Jaffray Woodriff, CEO of Quantitative Investment Management, says both he and UVA “hope to build a very competitive collegiate squash program over the coming years.”
During the last few months, Sweeney has met with a small group of UVA administrators, alumni and a donor to discuss ways to turn the school into a squash destination for would-be students and community athletes. Among the alums is Jaffray Woodriff, chairman and CEO of Quantitative Investment Management (QIM), who spoke with C-VILLE last week after he lost one match and won another at the ACAC squash courts.

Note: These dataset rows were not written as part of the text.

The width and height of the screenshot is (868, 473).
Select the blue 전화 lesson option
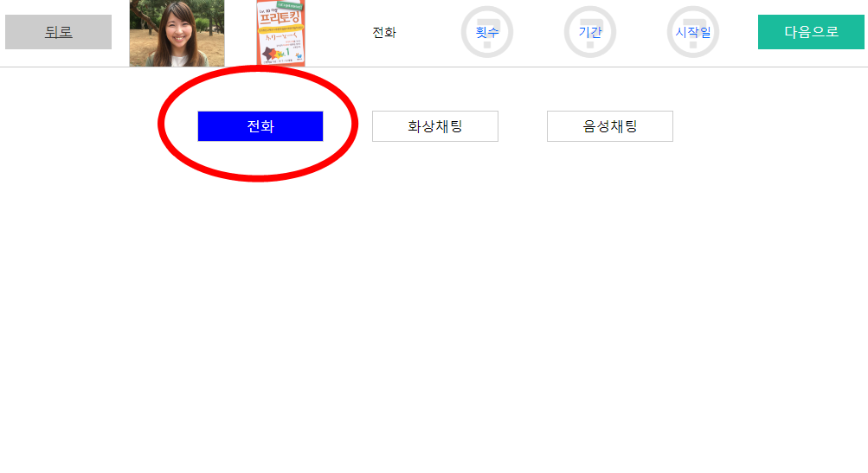click(260, 126)
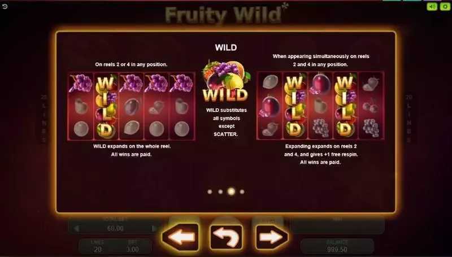Click the expanded WILD on left example reel 2
452x257 pixels.
coord(106,106)
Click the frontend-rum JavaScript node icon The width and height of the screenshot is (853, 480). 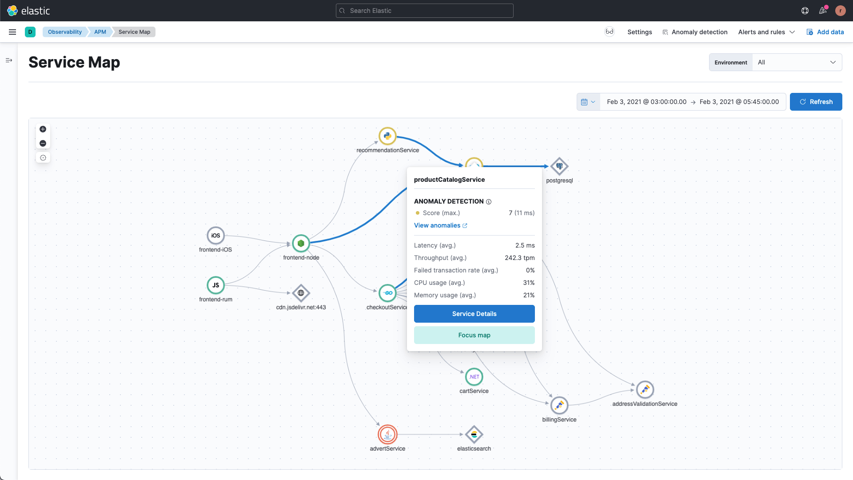(215, 285)
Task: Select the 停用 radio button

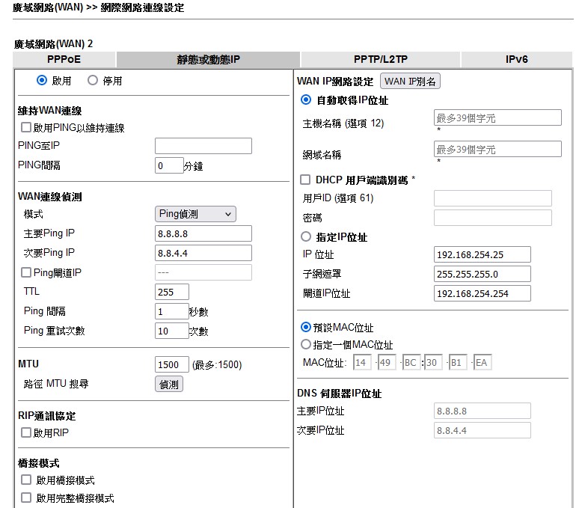Action: 93,80
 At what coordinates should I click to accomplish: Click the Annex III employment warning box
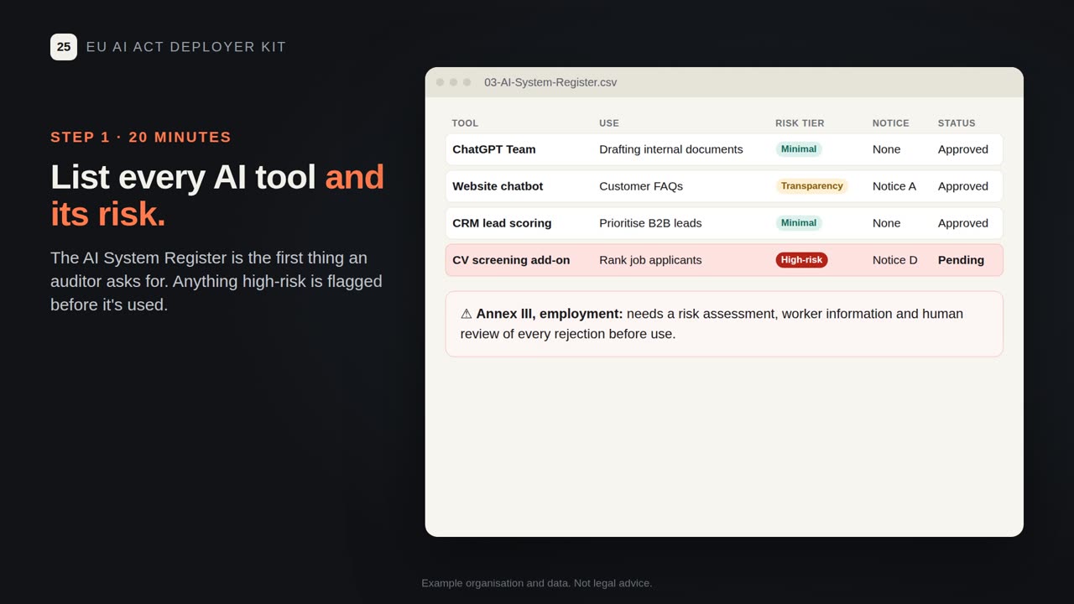tap(724, 324)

Woodriff tells C-VILLE that the Quantitative Foundation is in “advanced negotiations to fund a squash facility at The Boar’s Head Inn.” Boar’s Head, the resort purchased by the UVA Foundation in 1988, already attracts a number of racquet enthusiasts. In 2005, UVA announced a $7.5 million expansion to Boar’s Head’s tennis facilities to create a top-notch national tennis destination. Of course, said Woodriff, the ongoing nature of the discussion means that nothing is guaranteed.
“It is absolutely accurate to say that nothing is set in stone,” said Woodriff, whose company oversees a multi-billion-dollar hedge fund. “And the possibility certainly remains that no squash happens at all.” However, he expressed his hope that the UVA community at-large would have greater access to “excellent facilities.”
Currently, squash courts are hard to come by at UVA. The school’s Slaughter Recreation Center has three courts, and the North Grounds Recreation Center has two more. During the past 10 years, UVA club teams have won national titles in men’s and women’s play. The teams formerly practiced at the Albemarle Racquet Club, but the center has closed.
The Virginia Athletics Foundation is in the midst of a $14 million fundraising campaign—and, at $12.1 million last week, is well on its way to meeting its goal. However, says executive director Dirk Katstra, those funds are tied to varsity sports at the school, and not used for club sports like squash.
“I know that the University is working on a gift for squash,” says Katstra. He adds that the prospective donor is “a donor of ours.”
QIM has previously sponsored the North American Open tournament in Richmond, an event that attracts many of the sport’s top-ranked international players. QIM has also supported the Virginia Athletics Foundation. When John Paul Jones Arena opened in 2006, the company leased one of the new building’s 19 luxury suites, which go for a reported $65,000 to $75,000 per year.
In addition to a colleague who played squash at Yale and could provide perspective on other top-notch facilities, Woodriff said he knows several members of the UVA men’s club team.
“Their goals aren’t set very high because their current access to courts is just so terrible,” said Woodriff. “They would be excited to hear that [UVA] might build a couple of courts on Grounds.”
And current team members may not be alone in their excitement.
“What is happening now with UVA squash?” asked a commenter on the University of Virginia Magazine’s website. “Is the school supporting the students’ efforts to create a team?” The commenter concluded that “there are plenty of alum hoping to support this sport.”